The approved agreement will automatically affect all the ordinary and subordinate creditors with credits prior to the declaration. It will affect even those credits that have not been recognized. For the subordinate creditors the waiting period will start from the fulfillment of the agreement with regard to the ordinary creditors. Thus, if an ordinary creditor has waited five years, the five-year waiting period for the subordinate will begin after that. The Madrid Provincial Court in its Order 296/2014 establishes a nuance for creditors with special privilege. For these, the agreement will apply to the part of their credit not covered by the enforcement of the guarantee. For that proportion the credit will be ordinary.
The privileged creditors will be bound in two cases. Individually if they had voted in favor or adhered to the proposal. Or even by becoming bound once the agreement has been judicially approved but before the declaration of compliance. Jointly, they will be bound if certain majorities of the privileged creditors concur. For the majorities we have the previous two scenarios. Thus, in the first scenario, a majority of 60% of the privileged creditors will be required. On the contrary, in the second scenario it will be necessary to have a majority of 75% of them. For creditors with special privilege it will not be computed on the total of the privileged debts. It will be computed according to the amount of guarantees accepted over the total guarantees granted.
What happens if the debtor breaches the agreement?
After court approval, a declaration of compliance is also required by the bankruptcy judge. This will be done after the debtor confirms his compliance with reports to the judge.

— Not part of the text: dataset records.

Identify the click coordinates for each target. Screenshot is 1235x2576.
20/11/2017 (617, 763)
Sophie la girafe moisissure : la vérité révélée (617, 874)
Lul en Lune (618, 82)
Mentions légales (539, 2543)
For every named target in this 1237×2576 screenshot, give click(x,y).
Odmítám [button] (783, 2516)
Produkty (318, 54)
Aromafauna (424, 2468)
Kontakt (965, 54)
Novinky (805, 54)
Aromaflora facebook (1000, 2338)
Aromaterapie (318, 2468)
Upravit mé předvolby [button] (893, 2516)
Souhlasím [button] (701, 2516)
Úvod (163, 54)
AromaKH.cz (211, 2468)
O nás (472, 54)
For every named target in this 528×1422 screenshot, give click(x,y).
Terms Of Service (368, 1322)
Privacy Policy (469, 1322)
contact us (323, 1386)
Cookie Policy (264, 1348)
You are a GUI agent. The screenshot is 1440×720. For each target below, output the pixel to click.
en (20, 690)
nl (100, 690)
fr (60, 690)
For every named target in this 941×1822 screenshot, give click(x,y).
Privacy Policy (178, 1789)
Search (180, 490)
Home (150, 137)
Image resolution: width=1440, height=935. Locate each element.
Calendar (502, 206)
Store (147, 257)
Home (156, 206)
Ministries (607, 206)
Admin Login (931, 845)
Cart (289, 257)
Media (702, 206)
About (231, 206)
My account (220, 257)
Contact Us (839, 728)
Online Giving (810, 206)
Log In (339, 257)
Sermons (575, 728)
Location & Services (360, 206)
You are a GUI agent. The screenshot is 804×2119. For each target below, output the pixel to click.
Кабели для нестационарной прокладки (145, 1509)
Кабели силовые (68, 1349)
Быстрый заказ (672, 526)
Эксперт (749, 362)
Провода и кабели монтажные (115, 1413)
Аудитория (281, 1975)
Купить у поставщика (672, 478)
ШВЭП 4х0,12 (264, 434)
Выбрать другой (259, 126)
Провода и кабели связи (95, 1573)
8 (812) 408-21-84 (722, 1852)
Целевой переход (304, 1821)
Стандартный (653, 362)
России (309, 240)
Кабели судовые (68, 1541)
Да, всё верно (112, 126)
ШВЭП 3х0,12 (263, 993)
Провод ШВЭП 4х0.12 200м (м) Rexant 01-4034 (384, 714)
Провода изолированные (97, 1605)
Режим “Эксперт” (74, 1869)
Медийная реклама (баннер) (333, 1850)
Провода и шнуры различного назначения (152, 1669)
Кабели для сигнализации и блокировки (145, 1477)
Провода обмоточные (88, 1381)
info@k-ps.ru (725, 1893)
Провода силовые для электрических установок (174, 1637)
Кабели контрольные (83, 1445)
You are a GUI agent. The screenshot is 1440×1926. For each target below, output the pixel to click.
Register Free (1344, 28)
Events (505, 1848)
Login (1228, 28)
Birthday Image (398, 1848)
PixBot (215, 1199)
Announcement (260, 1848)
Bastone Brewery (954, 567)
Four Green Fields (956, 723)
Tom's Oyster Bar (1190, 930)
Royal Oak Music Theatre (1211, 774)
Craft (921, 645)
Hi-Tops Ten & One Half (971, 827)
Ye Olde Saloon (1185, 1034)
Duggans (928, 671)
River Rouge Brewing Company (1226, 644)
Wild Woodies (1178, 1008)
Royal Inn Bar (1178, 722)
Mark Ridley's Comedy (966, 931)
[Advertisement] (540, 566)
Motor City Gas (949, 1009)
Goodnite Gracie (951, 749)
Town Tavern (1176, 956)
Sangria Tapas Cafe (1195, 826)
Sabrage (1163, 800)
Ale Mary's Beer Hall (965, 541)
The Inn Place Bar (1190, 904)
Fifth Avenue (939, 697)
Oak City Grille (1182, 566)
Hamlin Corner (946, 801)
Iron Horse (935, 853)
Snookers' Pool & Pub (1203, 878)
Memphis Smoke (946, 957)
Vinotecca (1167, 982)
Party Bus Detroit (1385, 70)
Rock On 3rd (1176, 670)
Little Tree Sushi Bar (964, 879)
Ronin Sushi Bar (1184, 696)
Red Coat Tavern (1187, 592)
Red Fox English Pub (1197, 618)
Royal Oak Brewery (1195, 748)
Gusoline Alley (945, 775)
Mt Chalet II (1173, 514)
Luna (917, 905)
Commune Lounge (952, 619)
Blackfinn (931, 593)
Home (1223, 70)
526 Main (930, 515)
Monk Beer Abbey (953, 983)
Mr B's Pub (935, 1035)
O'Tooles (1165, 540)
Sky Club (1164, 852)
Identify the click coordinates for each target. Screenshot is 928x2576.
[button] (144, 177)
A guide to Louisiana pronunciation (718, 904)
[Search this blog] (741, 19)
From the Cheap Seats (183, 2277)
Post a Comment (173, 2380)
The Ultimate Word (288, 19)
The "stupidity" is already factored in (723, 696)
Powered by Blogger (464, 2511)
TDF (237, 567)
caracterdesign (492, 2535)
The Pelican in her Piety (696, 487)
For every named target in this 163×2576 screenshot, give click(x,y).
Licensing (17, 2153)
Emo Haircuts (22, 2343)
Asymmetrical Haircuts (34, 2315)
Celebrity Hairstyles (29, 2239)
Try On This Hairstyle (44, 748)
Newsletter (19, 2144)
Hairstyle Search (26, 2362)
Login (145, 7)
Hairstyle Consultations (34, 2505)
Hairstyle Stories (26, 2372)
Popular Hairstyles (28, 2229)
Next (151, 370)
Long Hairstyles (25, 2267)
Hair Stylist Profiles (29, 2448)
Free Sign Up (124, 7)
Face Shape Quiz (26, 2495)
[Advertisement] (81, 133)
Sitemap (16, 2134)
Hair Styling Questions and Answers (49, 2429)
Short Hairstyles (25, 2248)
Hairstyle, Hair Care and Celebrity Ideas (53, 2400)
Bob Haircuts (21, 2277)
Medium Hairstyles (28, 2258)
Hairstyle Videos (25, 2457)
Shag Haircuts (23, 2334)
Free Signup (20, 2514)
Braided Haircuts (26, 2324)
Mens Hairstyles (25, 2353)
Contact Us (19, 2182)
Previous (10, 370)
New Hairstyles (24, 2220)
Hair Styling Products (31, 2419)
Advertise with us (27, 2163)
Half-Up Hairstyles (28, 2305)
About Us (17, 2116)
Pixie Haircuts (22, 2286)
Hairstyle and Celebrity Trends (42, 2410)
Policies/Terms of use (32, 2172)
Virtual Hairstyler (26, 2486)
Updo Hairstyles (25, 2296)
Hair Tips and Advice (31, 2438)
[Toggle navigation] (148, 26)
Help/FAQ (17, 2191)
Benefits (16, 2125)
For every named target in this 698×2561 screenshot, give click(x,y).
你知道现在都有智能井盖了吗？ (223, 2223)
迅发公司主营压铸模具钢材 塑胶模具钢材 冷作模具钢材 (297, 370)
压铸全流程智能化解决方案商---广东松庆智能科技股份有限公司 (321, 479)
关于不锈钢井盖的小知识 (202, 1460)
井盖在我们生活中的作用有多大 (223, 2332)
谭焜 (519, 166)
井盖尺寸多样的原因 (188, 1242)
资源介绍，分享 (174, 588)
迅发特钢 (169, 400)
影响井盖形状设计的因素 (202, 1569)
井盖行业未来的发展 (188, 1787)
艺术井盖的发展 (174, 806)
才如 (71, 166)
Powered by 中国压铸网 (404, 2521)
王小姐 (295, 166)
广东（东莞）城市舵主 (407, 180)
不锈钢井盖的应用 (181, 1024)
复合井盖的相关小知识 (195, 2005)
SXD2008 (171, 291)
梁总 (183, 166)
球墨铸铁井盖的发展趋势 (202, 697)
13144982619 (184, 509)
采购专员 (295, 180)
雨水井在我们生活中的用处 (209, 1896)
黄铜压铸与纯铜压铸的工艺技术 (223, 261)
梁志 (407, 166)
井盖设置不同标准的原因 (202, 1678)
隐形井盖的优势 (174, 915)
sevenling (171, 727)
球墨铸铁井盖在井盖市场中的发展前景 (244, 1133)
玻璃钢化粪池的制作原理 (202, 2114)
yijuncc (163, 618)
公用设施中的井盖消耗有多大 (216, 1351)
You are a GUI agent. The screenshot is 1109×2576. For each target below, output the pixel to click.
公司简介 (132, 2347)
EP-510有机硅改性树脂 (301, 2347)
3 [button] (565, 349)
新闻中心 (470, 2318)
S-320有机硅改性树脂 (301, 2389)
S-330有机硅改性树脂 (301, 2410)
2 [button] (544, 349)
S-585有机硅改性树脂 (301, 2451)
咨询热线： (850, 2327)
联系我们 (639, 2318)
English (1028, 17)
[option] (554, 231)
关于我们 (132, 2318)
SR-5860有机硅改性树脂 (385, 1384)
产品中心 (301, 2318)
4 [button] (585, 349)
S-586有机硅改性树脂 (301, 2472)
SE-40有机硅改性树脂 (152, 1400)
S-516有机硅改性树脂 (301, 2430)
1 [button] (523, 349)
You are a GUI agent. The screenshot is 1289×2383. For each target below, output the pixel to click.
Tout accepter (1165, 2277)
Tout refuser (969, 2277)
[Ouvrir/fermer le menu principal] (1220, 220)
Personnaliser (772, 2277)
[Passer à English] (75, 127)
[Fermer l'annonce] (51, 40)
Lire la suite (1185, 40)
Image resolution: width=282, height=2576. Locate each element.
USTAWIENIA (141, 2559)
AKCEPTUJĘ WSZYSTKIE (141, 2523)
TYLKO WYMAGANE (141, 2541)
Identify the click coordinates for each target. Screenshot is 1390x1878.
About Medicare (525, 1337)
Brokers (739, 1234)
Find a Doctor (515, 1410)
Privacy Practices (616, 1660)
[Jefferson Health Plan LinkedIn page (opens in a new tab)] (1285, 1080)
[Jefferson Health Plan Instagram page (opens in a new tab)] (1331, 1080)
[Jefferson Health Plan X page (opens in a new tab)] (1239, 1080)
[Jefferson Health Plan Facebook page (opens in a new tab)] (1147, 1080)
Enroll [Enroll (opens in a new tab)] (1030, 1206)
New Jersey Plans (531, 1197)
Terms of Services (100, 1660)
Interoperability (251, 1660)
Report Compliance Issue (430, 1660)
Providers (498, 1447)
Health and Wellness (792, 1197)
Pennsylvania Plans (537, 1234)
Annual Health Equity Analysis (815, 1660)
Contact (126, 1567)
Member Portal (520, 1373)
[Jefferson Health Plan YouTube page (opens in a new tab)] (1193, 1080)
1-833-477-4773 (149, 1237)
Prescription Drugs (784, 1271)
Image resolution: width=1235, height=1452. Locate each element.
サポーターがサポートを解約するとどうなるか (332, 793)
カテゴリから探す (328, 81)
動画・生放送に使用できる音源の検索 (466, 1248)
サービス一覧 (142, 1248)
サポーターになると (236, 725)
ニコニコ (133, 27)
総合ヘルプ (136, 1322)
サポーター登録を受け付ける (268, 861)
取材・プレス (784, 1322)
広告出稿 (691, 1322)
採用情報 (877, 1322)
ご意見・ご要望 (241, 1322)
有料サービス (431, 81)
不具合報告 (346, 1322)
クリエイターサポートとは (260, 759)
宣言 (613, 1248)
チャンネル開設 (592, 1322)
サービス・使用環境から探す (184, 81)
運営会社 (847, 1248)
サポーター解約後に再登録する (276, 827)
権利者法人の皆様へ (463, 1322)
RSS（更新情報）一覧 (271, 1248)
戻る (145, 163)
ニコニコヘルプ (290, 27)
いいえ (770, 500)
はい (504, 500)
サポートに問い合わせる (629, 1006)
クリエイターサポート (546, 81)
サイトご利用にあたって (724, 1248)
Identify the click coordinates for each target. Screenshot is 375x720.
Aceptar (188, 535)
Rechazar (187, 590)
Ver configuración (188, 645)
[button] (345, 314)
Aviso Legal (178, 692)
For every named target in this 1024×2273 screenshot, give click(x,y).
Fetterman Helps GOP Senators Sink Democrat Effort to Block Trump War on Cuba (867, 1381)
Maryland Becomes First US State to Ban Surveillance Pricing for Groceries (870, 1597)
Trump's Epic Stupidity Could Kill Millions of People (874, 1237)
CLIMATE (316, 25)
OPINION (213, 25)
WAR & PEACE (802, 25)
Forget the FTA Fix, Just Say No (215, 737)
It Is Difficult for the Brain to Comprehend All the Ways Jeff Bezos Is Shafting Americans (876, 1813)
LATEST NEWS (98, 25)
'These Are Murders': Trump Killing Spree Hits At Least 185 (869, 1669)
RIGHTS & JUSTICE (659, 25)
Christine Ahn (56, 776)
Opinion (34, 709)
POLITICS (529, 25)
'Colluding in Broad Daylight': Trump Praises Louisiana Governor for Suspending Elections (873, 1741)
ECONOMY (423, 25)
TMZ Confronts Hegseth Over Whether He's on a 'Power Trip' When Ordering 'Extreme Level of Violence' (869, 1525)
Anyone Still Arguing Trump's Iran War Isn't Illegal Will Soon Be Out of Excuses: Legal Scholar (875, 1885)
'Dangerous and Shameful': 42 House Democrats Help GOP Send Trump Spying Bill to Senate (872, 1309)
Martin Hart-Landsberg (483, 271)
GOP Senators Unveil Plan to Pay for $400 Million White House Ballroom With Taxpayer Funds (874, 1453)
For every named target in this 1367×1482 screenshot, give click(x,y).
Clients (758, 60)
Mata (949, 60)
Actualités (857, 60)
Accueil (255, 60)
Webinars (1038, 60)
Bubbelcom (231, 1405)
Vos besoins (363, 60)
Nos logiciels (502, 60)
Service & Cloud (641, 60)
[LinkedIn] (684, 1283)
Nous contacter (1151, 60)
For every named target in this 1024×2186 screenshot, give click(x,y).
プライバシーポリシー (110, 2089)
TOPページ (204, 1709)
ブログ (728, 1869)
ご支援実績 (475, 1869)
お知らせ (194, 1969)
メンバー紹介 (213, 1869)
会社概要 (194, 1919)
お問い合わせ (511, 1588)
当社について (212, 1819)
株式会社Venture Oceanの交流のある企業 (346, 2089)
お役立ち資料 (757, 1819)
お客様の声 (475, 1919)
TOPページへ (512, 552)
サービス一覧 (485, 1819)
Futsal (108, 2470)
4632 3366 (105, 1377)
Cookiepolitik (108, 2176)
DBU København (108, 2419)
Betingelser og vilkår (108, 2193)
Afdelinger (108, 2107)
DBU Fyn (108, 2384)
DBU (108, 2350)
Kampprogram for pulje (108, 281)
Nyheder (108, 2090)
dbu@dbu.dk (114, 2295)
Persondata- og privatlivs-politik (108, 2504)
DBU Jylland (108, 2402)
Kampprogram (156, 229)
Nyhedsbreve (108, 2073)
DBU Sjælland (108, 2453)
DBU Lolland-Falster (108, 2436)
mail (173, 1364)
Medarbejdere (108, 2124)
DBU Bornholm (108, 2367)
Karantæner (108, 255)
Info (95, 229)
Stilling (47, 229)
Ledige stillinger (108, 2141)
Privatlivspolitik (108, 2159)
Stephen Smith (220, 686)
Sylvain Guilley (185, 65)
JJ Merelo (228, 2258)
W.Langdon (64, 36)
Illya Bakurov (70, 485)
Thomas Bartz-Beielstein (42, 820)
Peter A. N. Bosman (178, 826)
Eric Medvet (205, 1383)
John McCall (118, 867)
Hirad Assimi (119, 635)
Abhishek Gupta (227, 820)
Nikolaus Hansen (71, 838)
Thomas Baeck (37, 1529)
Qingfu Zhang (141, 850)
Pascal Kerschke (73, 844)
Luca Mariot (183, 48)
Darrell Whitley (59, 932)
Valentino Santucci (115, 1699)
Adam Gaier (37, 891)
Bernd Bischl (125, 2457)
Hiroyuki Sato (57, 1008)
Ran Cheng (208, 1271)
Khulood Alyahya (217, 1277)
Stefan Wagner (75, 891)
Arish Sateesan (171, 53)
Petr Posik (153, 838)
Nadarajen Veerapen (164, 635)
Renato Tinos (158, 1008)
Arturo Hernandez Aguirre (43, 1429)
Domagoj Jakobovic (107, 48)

However, sometimes the debtor will not comply with the agreement. He won’t when its powers of disposal have been limited, but he has not complied with these limitations. A declaration of non-compliance is required to make such non-compliance effective for the purposes of the bankruptcy procedure. This declaration must be requested by any creditor as established in Article 140. However, the courts establish nuances to this legal standing. Since the agreement does not affect credits against the insolvency estate, those creditors will not be entitled to claim. This fact is established by the Provincial Court of Zaragoza in its ruling 621/2012. Likewise, a creditor with a special privilege who is not affected by the agreement will not have legal standing either. This is established by the Sentence of the Provincial Court of Las Palmas of January 23th 2008. To claim creditors will have from the time of default to two months after the order of compliance.
The declaration of non-compliance will result in the termination of the agreement. For creditors with special privileges, this declaration will allow separate enforcement of their guarantee credits. Once the two-month period has elapsed, no application for default may be made. Therefore, the bankruptcy procedure will be concluded with a resolution issued for this purpose by the judge.
Amendments by the Consolidated Text of the Bankruptcy Law
Finally, it should be noted that on May 5th the Consolidated Text of the Bankruptcy Law was approved. This will come into force on September 1st 2020. This text introduces some modifications to the agreements. The most relevant ones should be highlighted. The first is that it aims to unify the procedure between the two types of proposals. It introduces that the Receivership should issue a report on the viability of the debtor complying with the agreement. Finally, the maximum waiting period of 10 years is eliminated.
Conclusions
The debtor should notice what stage of the bankruptcy procedure he is at in order to know which proposal to submit. He should then be aware that a majority of creditors is required to approve the agreement. The purpose of agreements is to ensure the continuity of the debtor’s business. Therefore, the debtor must take extreme precautions to comply with all the necessary procedural requirements. If the debtor, once all the procedural requirements have been met, executes what has been agreed, it will avoid liquidation.